Morgan Pokorny, Giacomo Novara, Nicolas Geurts, Zach Dovey, Ruben De Groote, Achilles Ploumidis, Peter Schatteman, Geert de Naeyer, Alexandre Mottrie
European Urology 2015, 68 (3): 451-7

BACKGROUND: Robot-assisted simple prostatectomy (RASP) is a minimally invasive procedure for treatment of patients with lower urinary tract symptoms (LUTS) due to large benign prostatic enlargement (BPE).

OBJECTIVE: To present the perioperative and short-term functional outcomes of RASP in a large series of patients with LUTS due to BPE treated in a high-volume referral center.

DESIGN, SETTING, AND PARTICIPANTS: We retrospectively collected data for 67 consecutive patients who underwent RASP from October 2008 to August 2014.

SURGICAL PROCEDURE: RASP was performed using a Da Vinci S or Si system with a transvesical approach.

MEASUREMENTS: Complications were graded according to the Clavien-Dindo system. Continuous variables are reported as median and interquartile range (IQR). Comparison of preoperative and postoperative outcomes was assessed by Wilcoxon test. A two-sided value of p<0.05 was considered statistically significant.

RESULTS AND LIMITATIONS: The median preoperative prostate volume was 129ml (IQR 104-180). For the 45 patients who did not have an indwelling catheter, the median preoperative International Prostate Symptom Score (IPSS) was 25 (20.5-28), the median maximum flow rate (Qmax) was 7ml/s (IQR 5-11), and the median post-void residual volume (PVRV) was 73ml (IQR 40-116). The median operative time was 97min (IQR 80-127) and the median estimated blood loss was 200ml (IQR 115-360). The postoperative complication rate was 30%, including three cases (4.5%) with grade 3b complications (major bleeding requiring cystoscopy and coagulation).
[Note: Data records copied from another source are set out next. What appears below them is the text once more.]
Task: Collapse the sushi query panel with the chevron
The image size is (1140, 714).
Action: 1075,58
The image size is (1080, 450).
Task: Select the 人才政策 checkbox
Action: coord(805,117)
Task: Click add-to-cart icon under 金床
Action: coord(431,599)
The median catheterization time was 3 d (IQR 2-4) and the median length of stay was 4 d (IQR 3-5). The median follow-up was 6 mo (IQR 2-12). At follow-up, the median IPSS was 3 (IQR 0-8), the median Qmax was 23ml/s (IQR 16-35), and the median PVRV was 0ml (IQR 0-36) (all p<0.001 vs baseline values). The retrospective design is the major study limitation.

CONCLUSIONS: Our data indicate good perioperative outcomes, an acceptable risk profile, and excellent improvements in patient symptoms and flow scores at short-term follow-up following RASP.

PATIENT SUMMARY: We analyzed the perioperative and functional outcomes of robot-assisted simple prostatectomy in the treatment of male patients with lower urinary tract symptoms due to large prostatic adenoma. The procedure was associated with a relatively low risk of complications and excellent functional outcomes, including considerable improvements in symptoms and flow performance. We can conclude that the procedure is a valuable option in the treatment of such patients. However, comparative studies evaluating the efficacy of the procedure in comparison with endoscopic treatment of large prostatic adenomas are needed.